A notable capability is its offline or "mute" mode: Global Group generates encryption keys locally on the victim host and does not require command-and-control communication to begin encryption, making it viable in offline and air-gapped environments and reducing opportunities for network-based detection. The malware is reported to use ChaCha20-Poly1305 for encryption, append the ".Reco" extension to encrypted files, delete Volume Shadow Copies, terminate analysis and database-related processes to maximize encryption impact, delay briefly using a ping to 127.0.0.7, and then self-delete to reduce forensic artifacts. Reporting in the provided content also states that it changes the victim wallpaper to display a ransom note. One source explicitly notes that this strain conducts no data exfiltration and performs activity locally on the compromised system.

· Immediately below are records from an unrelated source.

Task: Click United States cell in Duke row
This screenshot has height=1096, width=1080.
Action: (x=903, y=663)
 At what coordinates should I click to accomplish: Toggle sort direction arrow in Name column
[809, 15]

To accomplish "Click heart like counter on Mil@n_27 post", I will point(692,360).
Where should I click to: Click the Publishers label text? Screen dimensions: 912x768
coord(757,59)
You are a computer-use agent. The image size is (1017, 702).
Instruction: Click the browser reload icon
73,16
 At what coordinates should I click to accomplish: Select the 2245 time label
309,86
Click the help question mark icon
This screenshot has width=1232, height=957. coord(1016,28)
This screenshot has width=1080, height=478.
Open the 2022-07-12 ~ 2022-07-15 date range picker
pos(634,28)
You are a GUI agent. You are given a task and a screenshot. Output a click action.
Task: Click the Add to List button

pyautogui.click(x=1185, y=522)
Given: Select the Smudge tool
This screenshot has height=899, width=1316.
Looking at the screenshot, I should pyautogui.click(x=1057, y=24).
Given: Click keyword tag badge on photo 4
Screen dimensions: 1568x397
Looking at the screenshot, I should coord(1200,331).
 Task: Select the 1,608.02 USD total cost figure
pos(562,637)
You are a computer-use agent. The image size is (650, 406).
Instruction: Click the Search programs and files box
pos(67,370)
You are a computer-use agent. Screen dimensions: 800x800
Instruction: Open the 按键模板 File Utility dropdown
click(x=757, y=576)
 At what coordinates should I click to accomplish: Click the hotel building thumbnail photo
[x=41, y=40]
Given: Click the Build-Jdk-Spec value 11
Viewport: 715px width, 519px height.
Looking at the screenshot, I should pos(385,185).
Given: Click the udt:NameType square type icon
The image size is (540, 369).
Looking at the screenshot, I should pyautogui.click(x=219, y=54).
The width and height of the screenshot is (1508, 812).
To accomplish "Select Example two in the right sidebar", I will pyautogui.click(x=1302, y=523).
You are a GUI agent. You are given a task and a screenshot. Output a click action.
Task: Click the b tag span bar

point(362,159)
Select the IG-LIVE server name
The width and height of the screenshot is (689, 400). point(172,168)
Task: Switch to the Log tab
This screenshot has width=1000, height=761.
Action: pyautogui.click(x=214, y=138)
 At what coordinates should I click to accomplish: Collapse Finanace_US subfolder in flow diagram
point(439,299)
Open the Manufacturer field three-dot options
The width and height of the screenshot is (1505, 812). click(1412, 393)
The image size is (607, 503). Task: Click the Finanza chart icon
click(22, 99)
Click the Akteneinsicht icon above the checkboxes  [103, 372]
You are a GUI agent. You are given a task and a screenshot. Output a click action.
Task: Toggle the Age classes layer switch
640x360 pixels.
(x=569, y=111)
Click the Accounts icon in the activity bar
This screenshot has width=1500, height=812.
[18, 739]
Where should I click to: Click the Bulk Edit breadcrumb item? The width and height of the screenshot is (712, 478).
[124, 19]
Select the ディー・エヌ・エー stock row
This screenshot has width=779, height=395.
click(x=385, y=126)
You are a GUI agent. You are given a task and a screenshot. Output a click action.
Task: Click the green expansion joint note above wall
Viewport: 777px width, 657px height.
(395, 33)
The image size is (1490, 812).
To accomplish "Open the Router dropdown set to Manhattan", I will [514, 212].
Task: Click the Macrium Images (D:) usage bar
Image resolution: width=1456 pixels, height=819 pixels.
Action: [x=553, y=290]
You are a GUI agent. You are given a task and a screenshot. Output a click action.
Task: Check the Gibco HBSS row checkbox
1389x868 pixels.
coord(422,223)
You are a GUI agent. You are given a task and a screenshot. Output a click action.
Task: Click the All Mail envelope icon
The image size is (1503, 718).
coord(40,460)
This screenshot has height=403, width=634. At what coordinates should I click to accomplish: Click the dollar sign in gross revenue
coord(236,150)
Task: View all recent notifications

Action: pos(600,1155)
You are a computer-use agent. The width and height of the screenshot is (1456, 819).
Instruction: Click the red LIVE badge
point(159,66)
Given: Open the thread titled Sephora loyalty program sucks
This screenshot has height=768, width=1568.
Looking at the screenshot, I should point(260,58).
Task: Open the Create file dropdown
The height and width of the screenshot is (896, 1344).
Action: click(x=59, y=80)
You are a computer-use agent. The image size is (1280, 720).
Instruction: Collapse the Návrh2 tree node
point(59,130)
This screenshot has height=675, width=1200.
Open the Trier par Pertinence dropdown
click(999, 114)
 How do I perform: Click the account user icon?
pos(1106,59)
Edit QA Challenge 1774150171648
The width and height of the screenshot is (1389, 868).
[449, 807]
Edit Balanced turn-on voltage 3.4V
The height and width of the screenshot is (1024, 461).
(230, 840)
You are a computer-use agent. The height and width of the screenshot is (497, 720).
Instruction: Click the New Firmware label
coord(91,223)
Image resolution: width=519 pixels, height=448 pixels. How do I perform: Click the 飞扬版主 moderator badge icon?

Operationally, Global Group is described as a RaaS operation with a Tor-based negotiation portal. Reporting states that victims are directed from the ransom note to this portal, where an AI chatbot interacts with victims, automates communications, and applies psychological pressure during negotiations. Reviewed chat transcripts reportedly showed demands reaching seven-figure sums, including 9.5 BTC in one case. The group has been mentioned alongside other 2025 ransomware brands and was reported claiming a breach of Albavisión involving alleged theft of 400GB of data. High-confidence infection-chain indicators and behaviors mentioned in the content include phishing emails with LNK attachments disguised as documents, use of cmd.exe and PowerShell, payload names such as windrv.exe, local key generation, ChaCha20-Poly1305 encryption, deletion of shadow copies, self-deletion after a ping-based delay, process termination, the ".Reco" file extension, and use of a Tor negotiation portal with an AI chatbot.